事業所に迫られる看取り介護…介護職の行う医療行為はどこまで?

高齢化社会が進行するなか、介護施設や在宅で看取りを行う「看取り介護」のニーズが増えています。介護事業を行う事業所にとっては、通常の介護サービスに加え、看取り介護を視野にいれた事業計画が求められるようになっているのです。看取り介護では、医療スタッフを中心に介護職員や生活相談員との連携体制が欠かせません。また、介護職員が医療ケアや医療行為を行う場面もあります。看取り介護のニーズが高まる中、事業所は何を行えばよいのか、介護職員はどのような業務や医療行為を担うのかをご紹介していきます。
看取り介護を行う施設は年々増加している
「看取り介護」とは、特別養護老人ホームをはじめとする介護施設で人生の最期を迎えることや、そのためのケアを指しています。高齢化が進む現在、多くの介護施設に看取り介護のニーズがあるといわれています。たとえば厚生労働省が2015年に実施した調査では、特別養護老人ホームと老人保健施設の半数以上が「看取り期に入った利用者に対する看取り計画を立て、看取りを行っている」と回答しました。実際の死亡退所者をみると、その半数以上が看取り介護を受けた利用者だといいます。

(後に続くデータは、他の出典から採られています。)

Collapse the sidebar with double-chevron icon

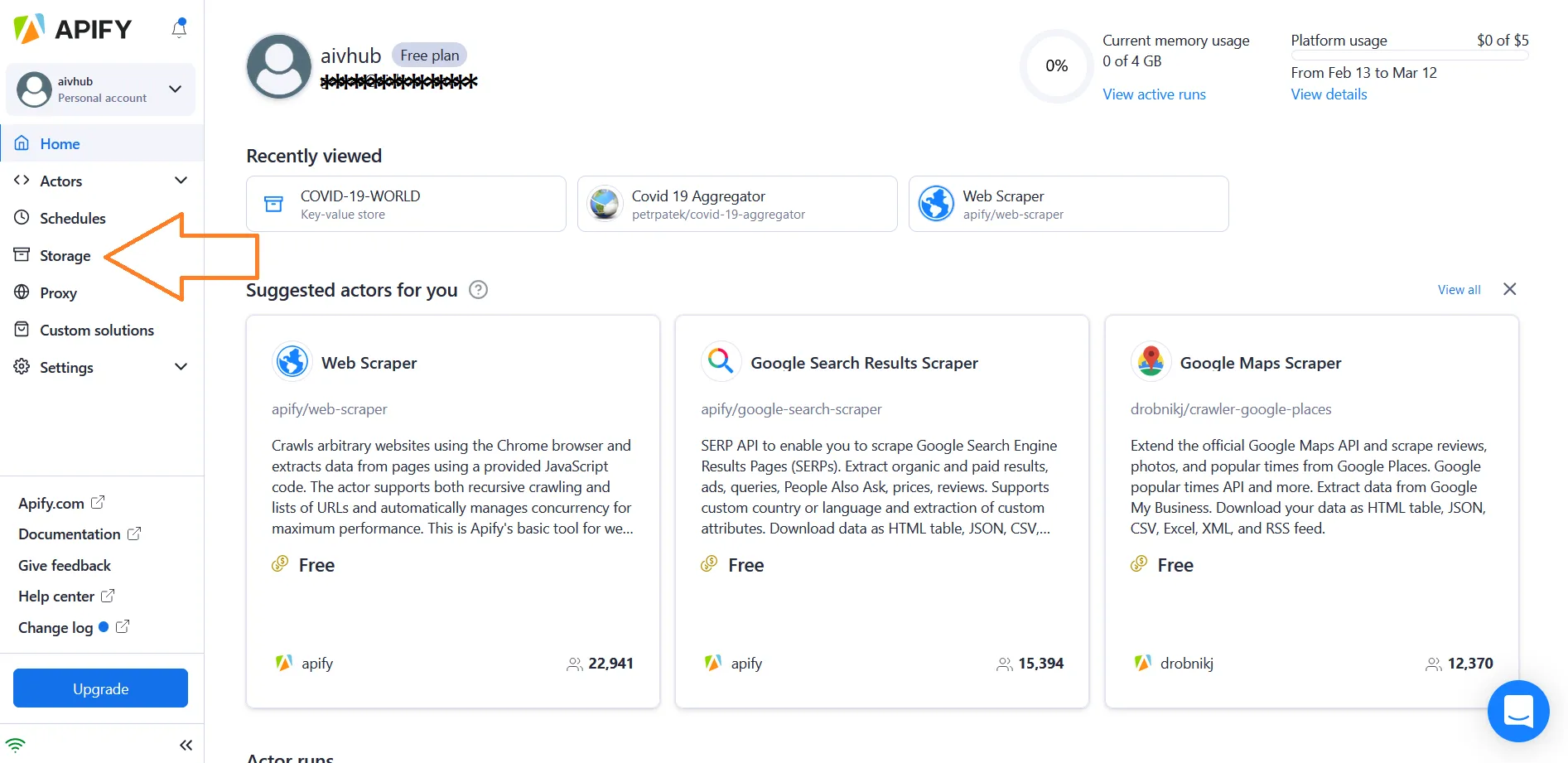click(186, 745)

このように看取り介護のニーズが高まっている中、特別養護老人ホームと老人保健施設では、医療スタッフを中心とした看取り介護体制を築いています。さらに介護職員、生活相談員を関わらせている施設も多くみられています。介護職員が担う業務としては「看取り期の判断に関する情報共有」「看取りカンファレンスの開催」「亡くなる際の付き添い」「施設内でのお見送り」などが中心です。つまり介護職員は、基本的に医療スタッフのバックアップという立ち位置です。しかし、情報共有を徹底しながら、二人三脚で取り組んでいくことが求められています。また、看取り介護では、利用者本人への確認ができなかった場合は家族の意向を聞くことになります。そのため、医療スタッフだけでなく、利用者やその家族との円滑なコミュニケーションも必要になります。介護施設は単に介護ケアを行うだけでなく、利用者の終末期を念頭においた場所となりつつあるのです。

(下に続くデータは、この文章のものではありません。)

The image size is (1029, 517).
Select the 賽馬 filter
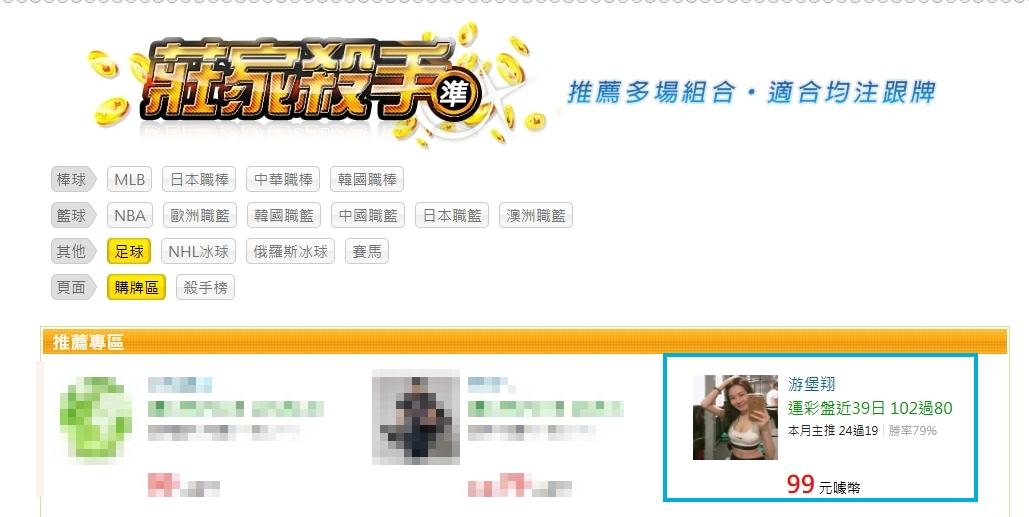click(x=367, y=251)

介護職の職域拡大・・・今後はますます医療行為の必要性が増してくる
介護施設における看取り介護へのニーズが高まる中、介護職員は終末期を見据えて医療スタッフ、利用者、その家族とコミュニケーションをとる必要があります。それだけでなく、現場での緊急対応を求められることもあります。たとえば普段は医療スタッフが医療行為を担っていても、スタッフ不在時や人手が足りないときに、利用者に対して医療行為が必要となるケースがあります。
介護職員に許可されている医療ケアは、爪切りや口腔ケア、一部の褥瘡に対する処置などです。また、有資格者や所定の条件を満たした介護職員であれば、経管栄養や痰吸引といった医療行為も許可されています。看取り介護を実施している介護施設では、これらの医療ケアや医療行為を介護職員が実際に担うケースが増えているのです。介護職員にとって、医療ケアや医療行為は避けられない業務になりつつあるといえるでしょう。

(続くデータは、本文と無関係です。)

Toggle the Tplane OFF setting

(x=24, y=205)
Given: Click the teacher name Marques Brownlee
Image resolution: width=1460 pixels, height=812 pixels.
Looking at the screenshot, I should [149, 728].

経管栄養や痰吸引を行うためには、スタッフが介護福祉士の資格(2015年度以降が対象)を取得するか、所定の研修を経て認定証を受理する必要があります。また、施設が登録事業者として認められていることも条件です。そのため、介護施設の経営者としては、医療行為を実施できるスタッフの採用や、既存スタッフの資格取得・研修の奨励、都道府県知事への登録申請などを行うことで、より充実した看取り介護サービスを提供できるようになるでしょう。なお登録事業者の要件として、医療関係者との連携体制や安全確保措置の確立が求められるため、こちらも合わせて進めていくことが大切です。
施設だけじゃない・・・在宅での看取り介護
看取り介護は、特別養護老人ホームや老人保健施設で多く報告されています。しかし、在宅介護サービスでも、看取り介護へのニーズがあります。厚生労働省によると、2015年時点で各都道府県の死亡者のうち8?16%(全国平均は12.7%)が自宅死です。また、「最期まで自宅で過ごしたい」という人は全体の約10%ですが、「自宅で療養して、必要になれば医療機関や緩和ケア病棟に入りたい」という人も合わせると、終末期に自宅で過ごしたいという人は約60%にのぼります。なぜ「必要になれば医療機関や緩和ケア病棟に入りたい」と思うかについては、「介護する家族に負担をかけたくない」「症状が急変したときへの不安がある」といった回答に集中していました。つまり、在宅の看取り介護によってこれらの不安が解消されれば、多くの人が最期まで自宅で過ごしたいと考えているとみてよいでしょう。
現に厚生労働省や各介護サービスでは、在宅での看取り介護体制の強化を目指しています。病院や在宅医療サービスと連携しながら、看取り介護サービスを充実させていく見通しです。施設と同じく、医療スタッフ不在時に介護スタッフが医療ケア、一部の医療行為を求められる可能性があるため、十分な研修が必要でしょう。介護施設では、ひとつの空間に関係スタッフが集まっているため情報共有や意思疎通がしやすいですが、在宅介護の場合は各スタッフの拠点がバラバラのケースもあるため、いっそう慎重な連携体制が求められます。